From the headwaters to Tennessee, the damage to farms, fields
and communities was unlike anything ever seen in the region;
no other natural disaster had claimed anywhere near the sixteen
lives lost in Watauga County alone.
Some bodies were never found; one was discovered twenty miles
downstream, and William Townsend, 68, was found lodged in
a cliff above the Watauga River near Elizabethton, Tennessee;
by some estimates more than fifty miles from where the waters
had first taken him.
In the Grandfather Community in the eastern part of the county,
virtually the entire colony was wiped out; from the Post Office
to the railroad the cut and eroded south slopes of Grandfather
Mountain and rampaging river destroyed most in its path.
The railroad was so badly damaged that the company decided
not to rebuild.
Farther downstream, the first electric power plant in the
county at Shulls Mill was also virtually demolished.
Farm and crop damage was estimated in the hundreds of thousands
of dollars, a massive hit for the main income producer - agriculture
- near the harvest time.
Highway 421 to Wilkesboro was cut in two and closed.

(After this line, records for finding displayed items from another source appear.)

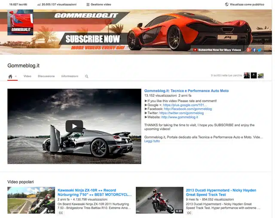Click the Google+ icon on banner
This screenshot has width=275, height=218.
coord(248,50)
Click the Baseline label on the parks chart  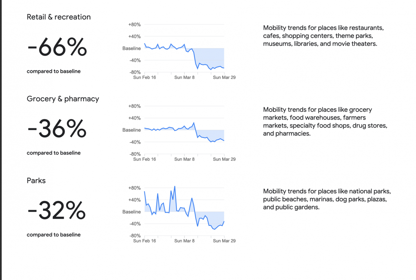click(131, 212)
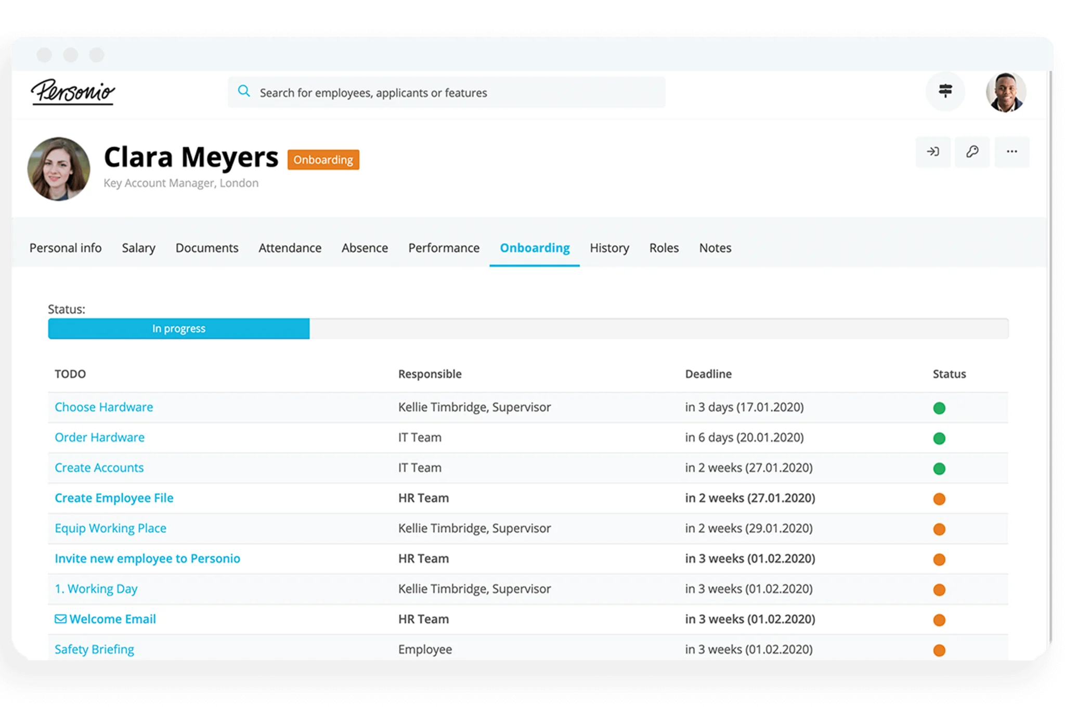
Task: Switch to the Personal info tab
Action: click(65, 247)
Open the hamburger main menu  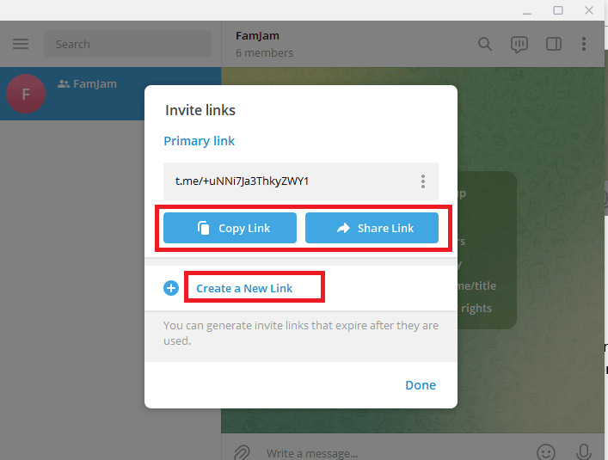point(21,44)
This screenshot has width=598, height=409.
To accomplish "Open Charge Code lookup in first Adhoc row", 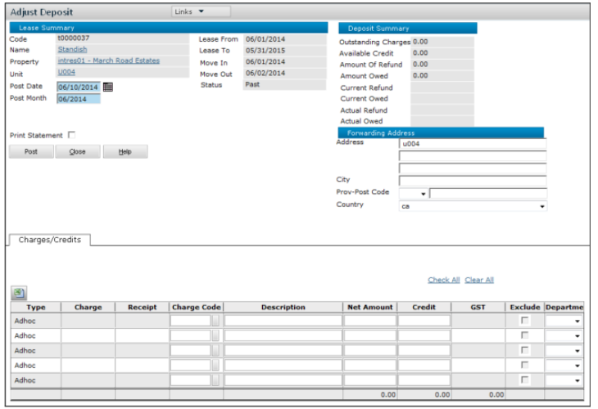I will coord(216,321).
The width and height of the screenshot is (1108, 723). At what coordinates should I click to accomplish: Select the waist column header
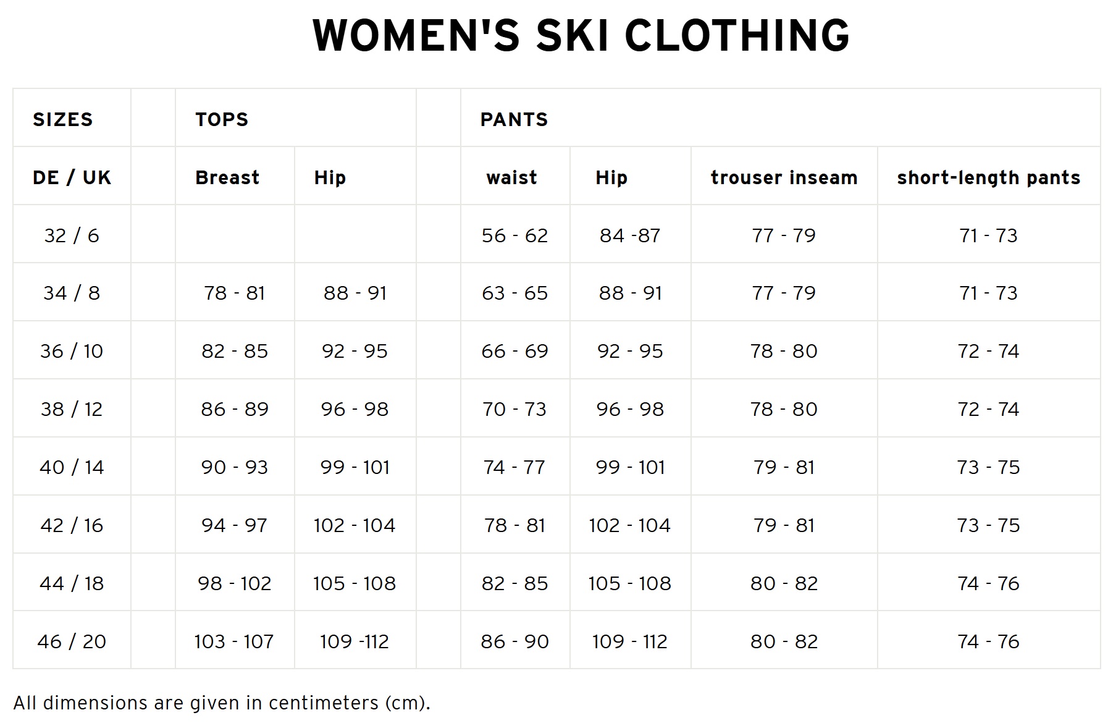click(x=511, y=178)
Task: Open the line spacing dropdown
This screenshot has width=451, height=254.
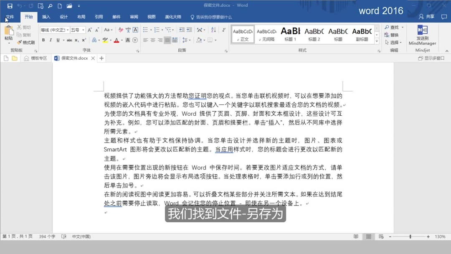Action: tap(189, 40)
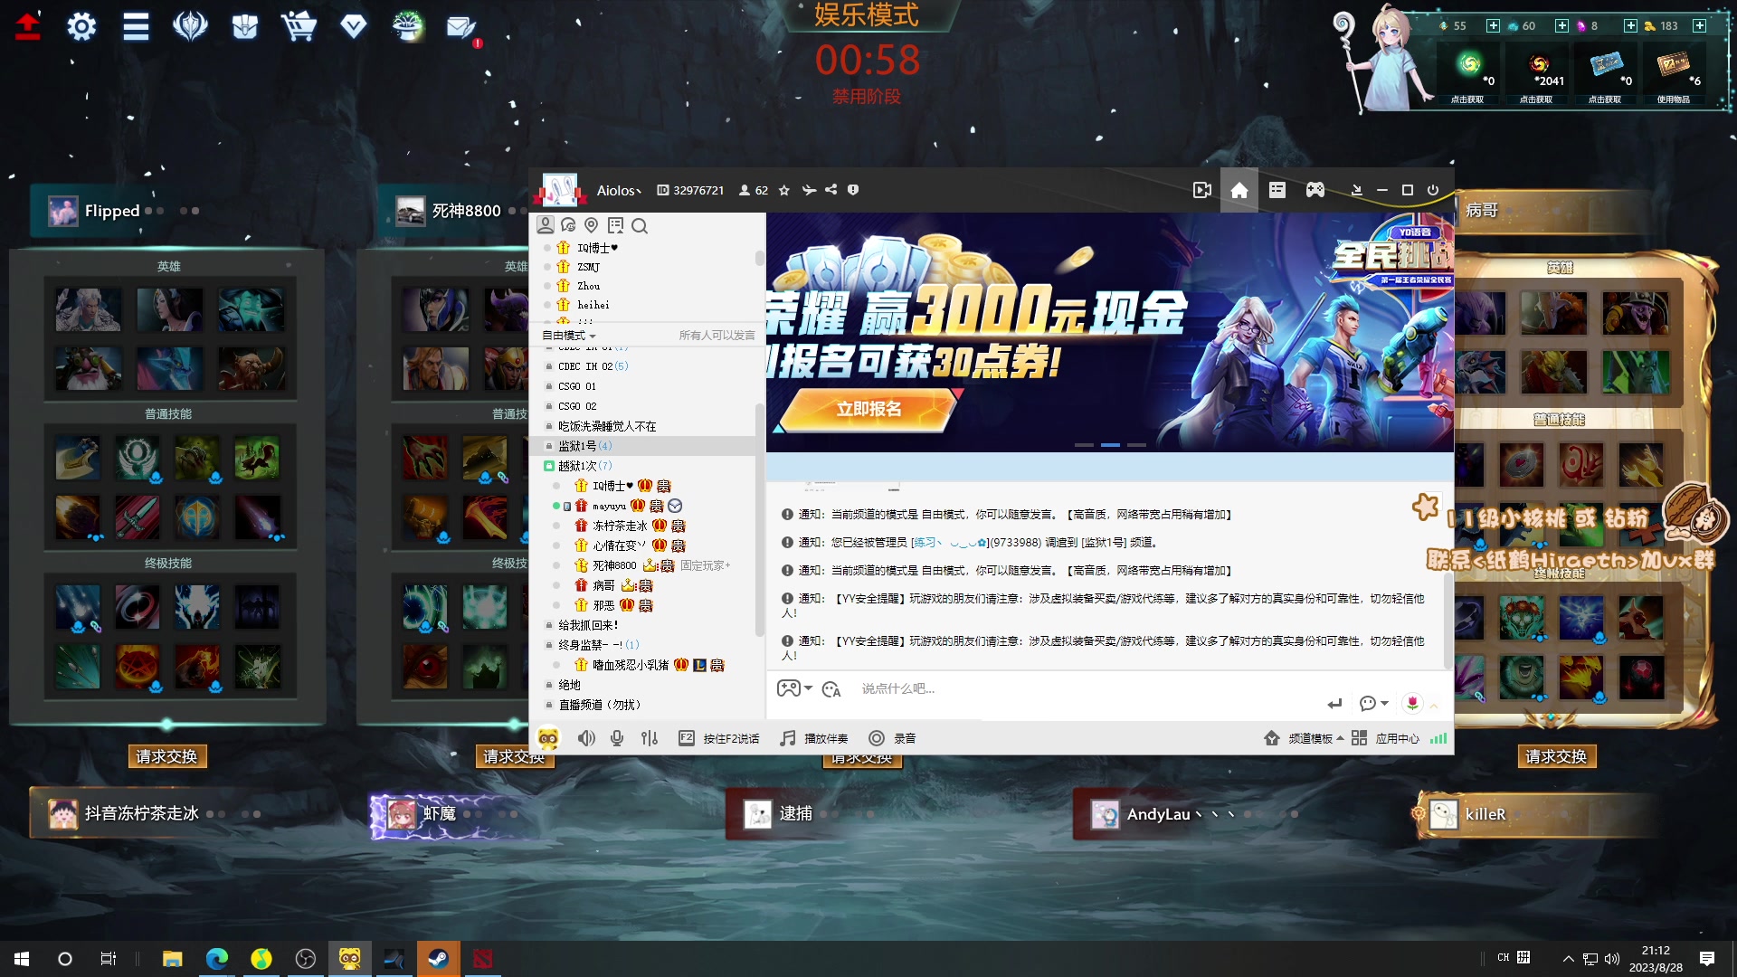Launch Steam from the taskbar
1737x977 pixels.
439,958
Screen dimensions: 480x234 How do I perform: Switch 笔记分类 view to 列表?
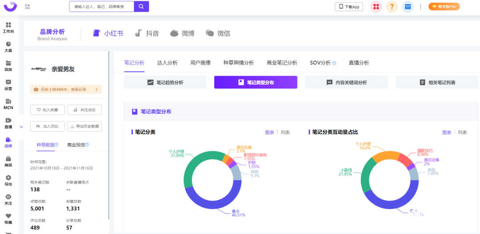pyautogui.click(x=285, y=132)
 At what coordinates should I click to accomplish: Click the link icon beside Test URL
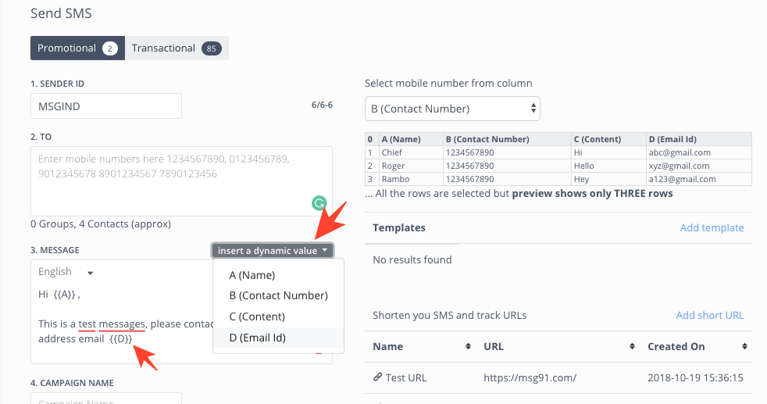377,377
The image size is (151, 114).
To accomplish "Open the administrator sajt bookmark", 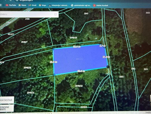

More than thirty homes were destroyed and countless other
structures damaged.
But it was in and around Deep Gap, where the mountainsides
loosed tons of soil and debris that Watauga County residents
suffered the worst.
Andrew Greene felt his home torn loose and turned over at
least three times before coming to rest, and coming completely
apart.
Greene survived, holding to a metal bed post for the night.
So too did his wife Eliza and son Hooper, 19, who caught on
to a bush a ¼ mile downstream and hung on for his life.
He watched from there as one of his three sisters, Velma Lea,
14, was washed past him, screamed one last time, and was gone.
Sister Creola, 16, also drowned.
As did the youngest girl, Vernita, only twelve years old.
The girls were buried together in a mound.
The last child, B.L., remembered nothing from the demolition
of the house, and woke up to find himself trapped in a drift
of logs, mud, and debris, barely scratched.
He piled some wood over him to keep out the rain, laid his
head back down, and went to sleep again.
The next morning he pulled himself out, and went home to find
it gone, his family scattered, and sisters dead.